Back about ten years ago an engineer I worked with gave me a valuable piece of advice. He said that the first thing he does when he starts a new project is design the memory manager. He was exaggerating a bit: designing the memory manager is usually about the third thing to do on a new project. He made a good point, though. Here in The Journeyman’s Shop we have learned over the years that looking carefully at an application’s memory usage characteristics and using the resulting information to choose an appropriate memory allocation strategy can often shrink an application’s memory requirements and make it run faster, sometimes by as much as a couple of orders of magnitude. Don’t be fooled by the constant talk of bigger RAM and faster CPUs making efficiency unimportant. We’ve been hearing that talk for thirty years, and it’s always been wrong. Today’s memory management problems can be masked by tomorrow’s technology, but the day after tomorrow we’ll create new memory management problems as we try to solve bigger and harder problems, problems that we wouldn’t dream of working on today. The demands made by new software applications are always pushing the limits imposed by the hardware that the applications run on. If your application is too big or too slow you probably can’t wait for faster hardware: you have to fix the problem now. One of the first things you should look at is how your application uses memory. Changes here can often produce dramatic improvements.
For example, a few weeks ago I wrote some Java code that read and summarized data from about fifty text files. The first version of the program took about four minutes to run. It was far too slow. One problem was that the code opened, read and closed the same file about half a dozen times, each time looking for different information. By changing the code to open each file only once and keep the file open until it was no longer needed I cut the runtime to a bit under a minute. That is, the application was faster by about a factor of four. Not bad, but still not as fast as it should have been. Then I looked at how the application used memory. During a single run it allocated about a million blocks of memory totaling about 40 million bytes. With a few simple changes I reduced this to 35,000 blocks and 1.7 million bytes. It now runs in about eight seconds1, faster than the previous improved version by about a factor of seven. Both fixes were needed, but improving the application’s memory management produced a much larger speed increase.

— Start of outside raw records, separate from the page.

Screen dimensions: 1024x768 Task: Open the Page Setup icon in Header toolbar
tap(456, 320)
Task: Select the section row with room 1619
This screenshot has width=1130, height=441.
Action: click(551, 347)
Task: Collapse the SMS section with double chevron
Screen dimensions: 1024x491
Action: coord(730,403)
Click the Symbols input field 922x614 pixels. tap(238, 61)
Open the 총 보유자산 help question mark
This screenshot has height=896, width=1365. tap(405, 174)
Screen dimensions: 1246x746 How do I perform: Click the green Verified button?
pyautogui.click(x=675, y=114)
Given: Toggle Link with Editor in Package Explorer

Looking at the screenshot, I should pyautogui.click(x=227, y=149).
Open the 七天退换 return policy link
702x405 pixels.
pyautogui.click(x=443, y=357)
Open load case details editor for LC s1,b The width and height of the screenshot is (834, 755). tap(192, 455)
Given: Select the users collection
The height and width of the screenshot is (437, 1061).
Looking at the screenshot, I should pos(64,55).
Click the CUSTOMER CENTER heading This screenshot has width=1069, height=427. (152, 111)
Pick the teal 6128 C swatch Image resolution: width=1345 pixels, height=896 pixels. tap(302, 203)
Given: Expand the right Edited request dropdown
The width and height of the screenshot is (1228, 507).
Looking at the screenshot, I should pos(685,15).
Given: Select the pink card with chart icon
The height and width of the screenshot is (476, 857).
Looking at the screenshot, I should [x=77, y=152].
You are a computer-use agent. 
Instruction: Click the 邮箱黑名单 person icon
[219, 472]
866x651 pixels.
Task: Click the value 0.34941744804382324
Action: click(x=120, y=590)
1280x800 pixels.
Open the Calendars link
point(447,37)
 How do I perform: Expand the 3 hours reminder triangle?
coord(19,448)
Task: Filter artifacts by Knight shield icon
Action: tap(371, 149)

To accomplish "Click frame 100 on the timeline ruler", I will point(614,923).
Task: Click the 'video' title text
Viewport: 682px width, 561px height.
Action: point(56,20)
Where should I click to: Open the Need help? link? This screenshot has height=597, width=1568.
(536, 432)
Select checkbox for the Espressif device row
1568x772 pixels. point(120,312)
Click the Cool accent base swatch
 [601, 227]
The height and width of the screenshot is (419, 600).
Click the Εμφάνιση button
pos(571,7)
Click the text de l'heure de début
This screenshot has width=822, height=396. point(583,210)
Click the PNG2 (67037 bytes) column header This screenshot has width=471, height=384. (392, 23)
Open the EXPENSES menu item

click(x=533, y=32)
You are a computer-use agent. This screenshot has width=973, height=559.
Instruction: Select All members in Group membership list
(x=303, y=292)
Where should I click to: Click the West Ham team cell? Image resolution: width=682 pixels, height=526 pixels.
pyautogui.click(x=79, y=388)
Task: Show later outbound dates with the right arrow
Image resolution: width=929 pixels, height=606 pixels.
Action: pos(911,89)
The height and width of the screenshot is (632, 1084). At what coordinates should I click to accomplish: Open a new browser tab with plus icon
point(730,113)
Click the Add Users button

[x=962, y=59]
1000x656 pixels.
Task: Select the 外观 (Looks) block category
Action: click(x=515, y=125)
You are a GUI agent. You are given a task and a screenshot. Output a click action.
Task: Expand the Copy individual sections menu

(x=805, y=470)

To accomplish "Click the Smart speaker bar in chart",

Whenever you add a variable to your program you have to make several decisions that affect the overall memory usage of your program. These decisions can affect the size, speed, and safety of the program. Just as with any other engineering decision, good program design involves finding the right balance of these three factors for the particular program that you are working on. Over the years you’ve probably developed a set of rules and habits that you apply when making these decisions. For most of us, these rules and habits do a pretty good job most of the time, but they fail miserably the rest of the time. One of our goals in The Journeyman’s Shop is to turn our habits into conscious guidelines, so that we will be more aware of the decisions we are making as we write code. That way we will be more likely to recognize situations where our guidelines do not apply and we have to think more carefully about what we are doing. If I had though more about memory usage when I was writing the code that I talked about in the previous paragraph I might have avoided the problems that I ran into, and not had to go back and rewrite code that I thought was finished.
Adding a variable to a program involves answering three questions: is the variable really needed; where in the program do I need to be able to use the variable; and how should I define the variable to get the best balance between size, speed, and safety. The last of these questions is much more complicated than it may appear. It involves understanding the application that we are developing, as well as the tools that the programming language we are using provides for object and memory management. We’ll spend most of our time in the next few months on that question, after we talk about a few fundamental concepts and briefly go over the first two questions.
It’s important, when talking about memory usage, to distinguish between managing objects2 and managing memory. Objects are the things we deal with in our source code. They often have names and they are usually created explicitly in the code. For example, the following code creates eight objects:
int limit = 3; // two objects
void demo()
{
fstream out("test.dat"); // two objects
complex *data = // one object
new complex(1.0, 0.0); // three objects
}
Three of these objects, limit, out, and
data, have names that we’ve given to them. Four of these
objects are literal constants (3, "test.dat", 1.0, and 0.0),
and their names describe their contents. One object, the object of type
complex created by new, does not have a
name.
Object management consists of two decisions: the decision to create
an object and the decision to dispose of it. In many cases we let the
compiler make those decisions for us. We don’t know, nor do we care,
where the value 3 is stored in the program above. All that matters is
that we get the right value when we use it3. Once we get away from literal constants,
however, we get more control over when objects are created and when they
are disposed of. In the example above the object named
limit is created at program startup and isn’t disposed of
until program termination. The objects named out and
data are created on entry into the function
demo and disposed of on exit from demo. The
object created by new is created when program execution
reaches the new statement and it is never disposed of.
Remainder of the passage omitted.